Exercise directions => Print, exactly and without pictures, the lines from the one where "Click the MS2K/MS2KF product ID cell" appears down to the end of the entries.

Material shown =>
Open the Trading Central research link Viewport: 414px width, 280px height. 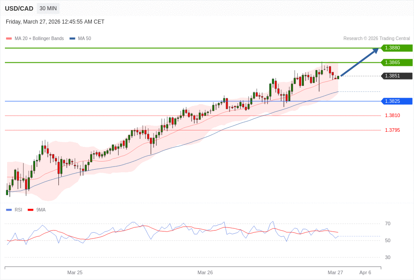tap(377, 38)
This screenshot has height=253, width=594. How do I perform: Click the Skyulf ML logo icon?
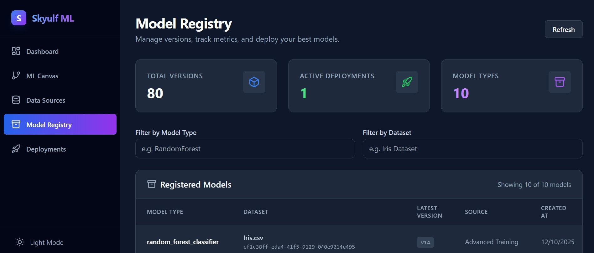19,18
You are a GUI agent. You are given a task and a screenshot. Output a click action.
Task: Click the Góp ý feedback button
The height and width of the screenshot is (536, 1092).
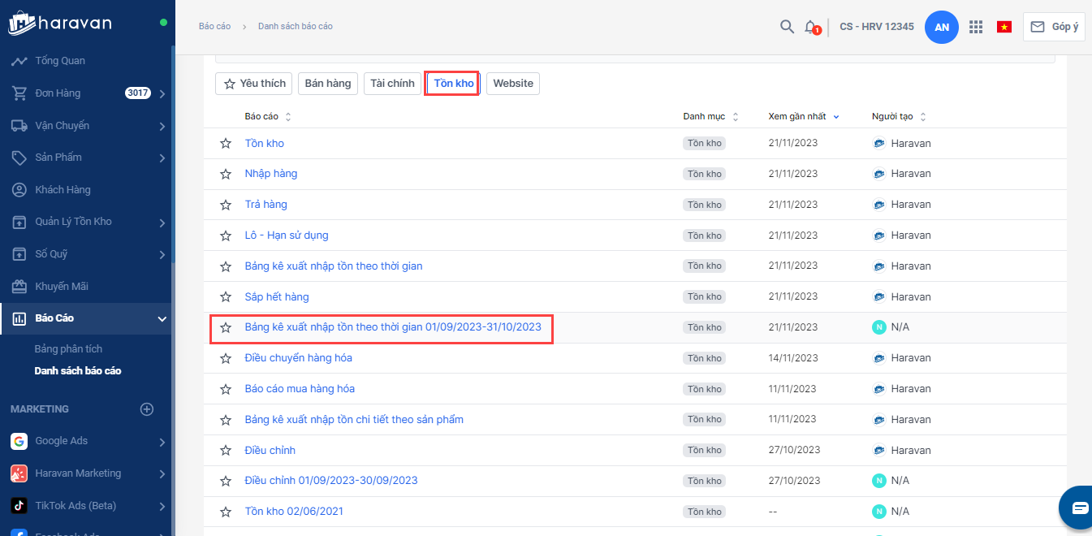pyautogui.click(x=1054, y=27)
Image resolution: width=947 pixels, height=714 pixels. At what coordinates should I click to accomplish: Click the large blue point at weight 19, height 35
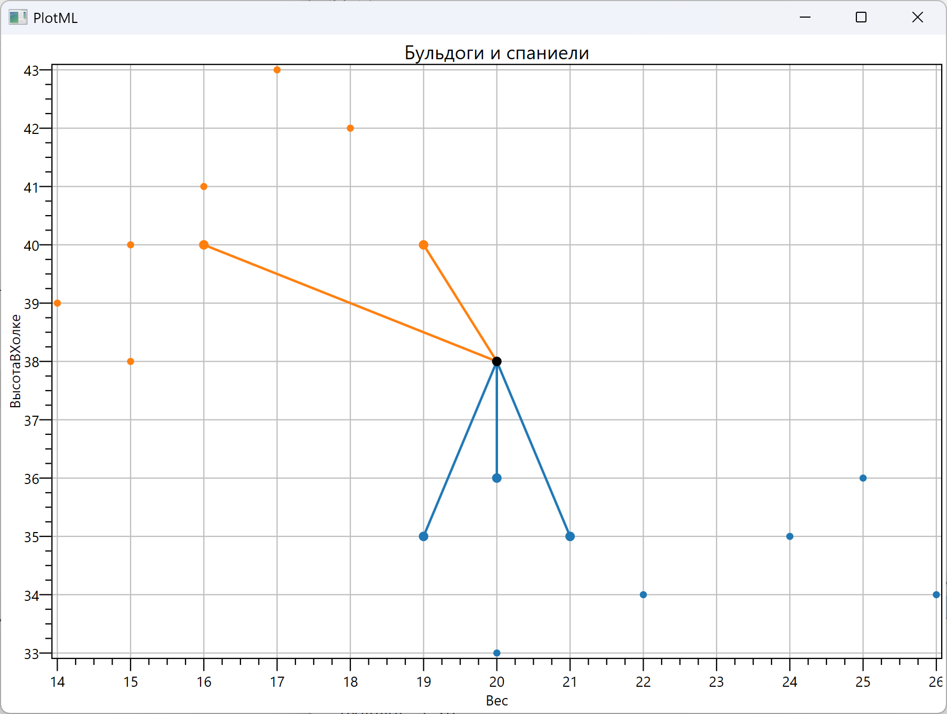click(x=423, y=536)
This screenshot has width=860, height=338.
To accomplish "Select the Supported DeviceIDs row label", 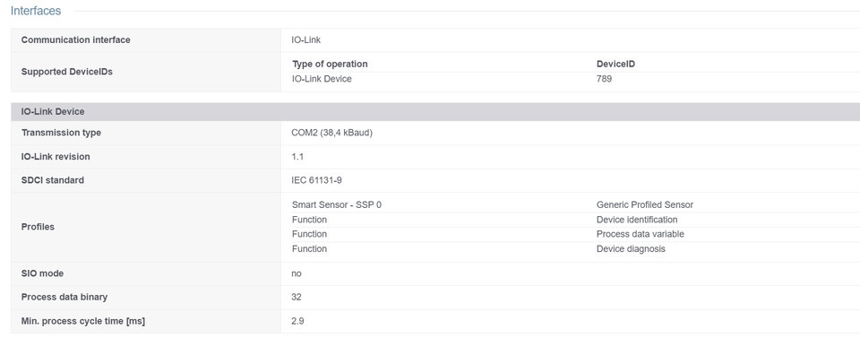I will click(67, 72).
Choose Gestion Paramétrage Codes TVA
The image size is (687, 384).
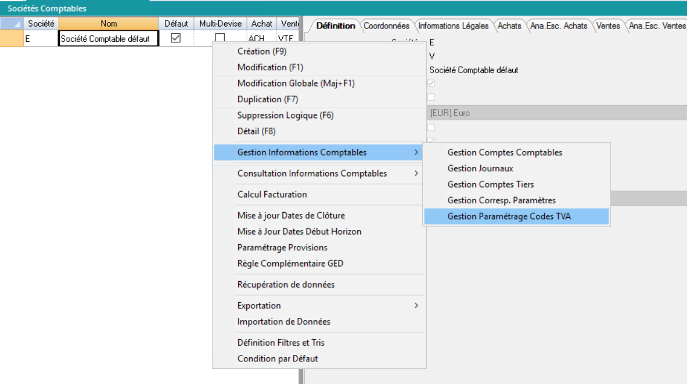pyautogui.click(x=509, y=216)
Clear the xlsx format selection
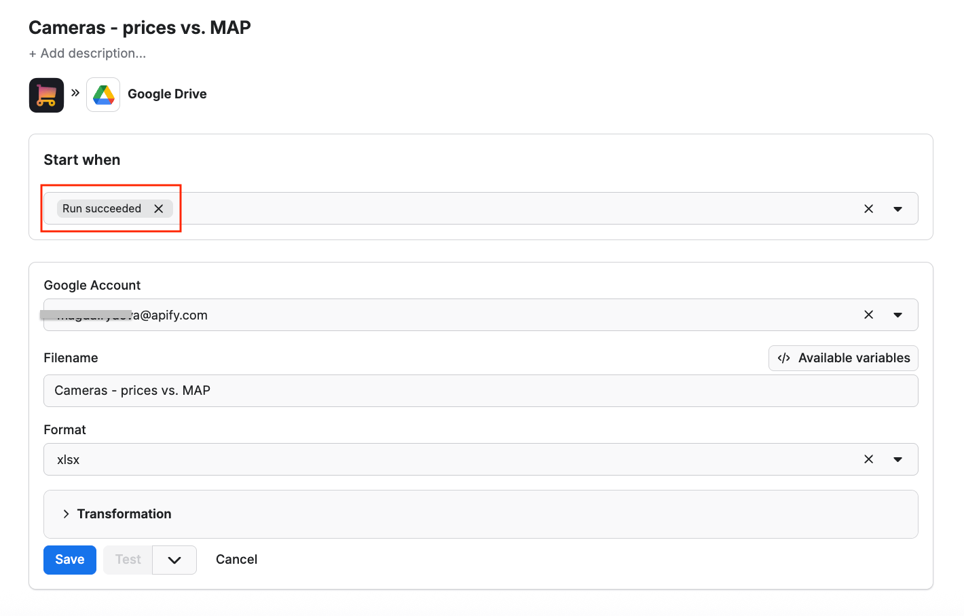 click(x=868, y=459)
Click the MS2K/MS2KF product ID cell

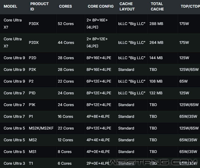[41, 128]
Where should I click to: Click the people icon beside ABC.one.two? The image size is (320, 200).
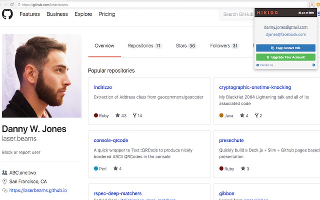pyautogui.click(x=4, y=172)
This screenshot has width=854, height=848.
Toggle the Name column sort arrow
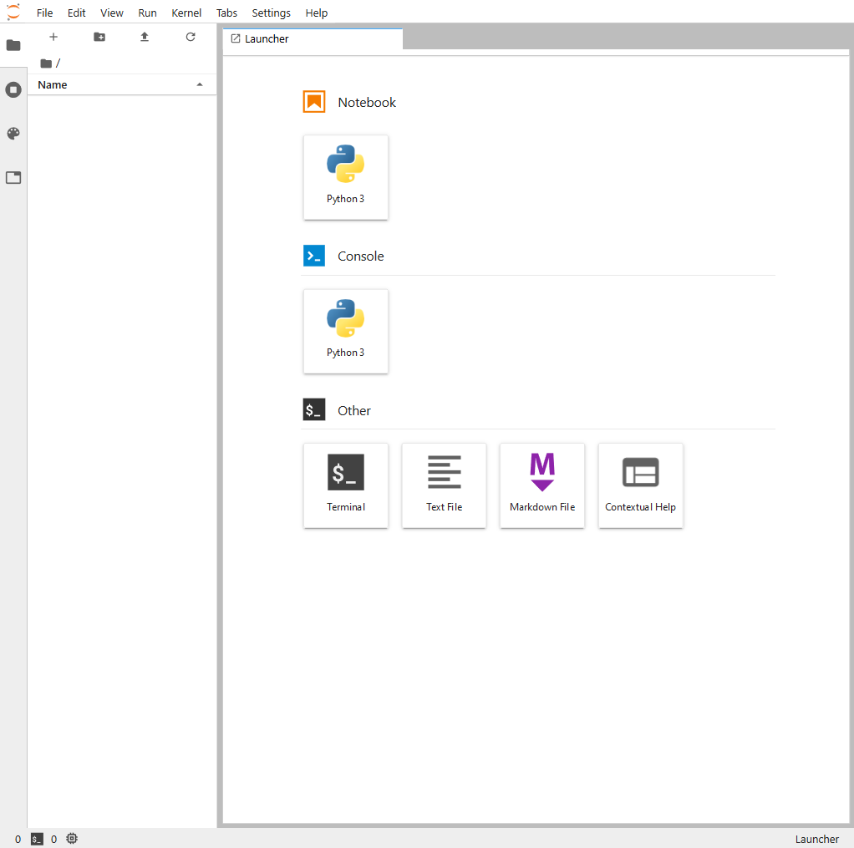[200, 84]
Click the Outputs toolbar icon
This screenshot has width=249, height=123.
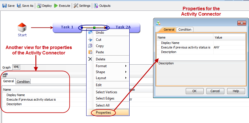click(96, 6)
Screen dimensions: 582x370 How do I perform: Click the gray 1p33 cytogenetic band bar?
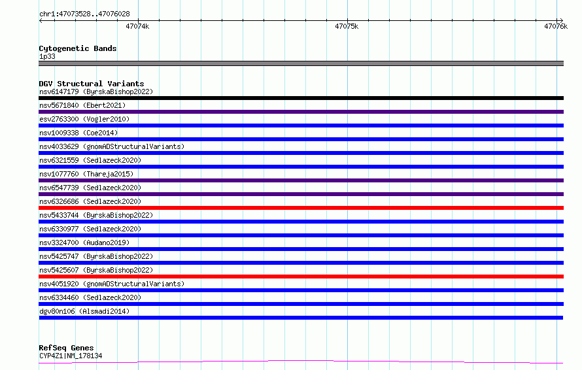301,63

Expected answer =>
Click the MS2K/MS2KF product ID cell

[41, 128]
Where should I click to: Click the people icon beside ABC.one.two? The image size is (320, 200).
pyautogui.click(x=4, y=172)
This screenshot has width=854, height=848.
Toggle the Name column sort arrow
[200, 84]
Click the Outputs toolbar icon
This screenshot has width=249, height=123.
click(96, 6)
Screen dimensions: 582x370 How do I perform: Click the gray 1p33 cytogenetic band bar?
301,63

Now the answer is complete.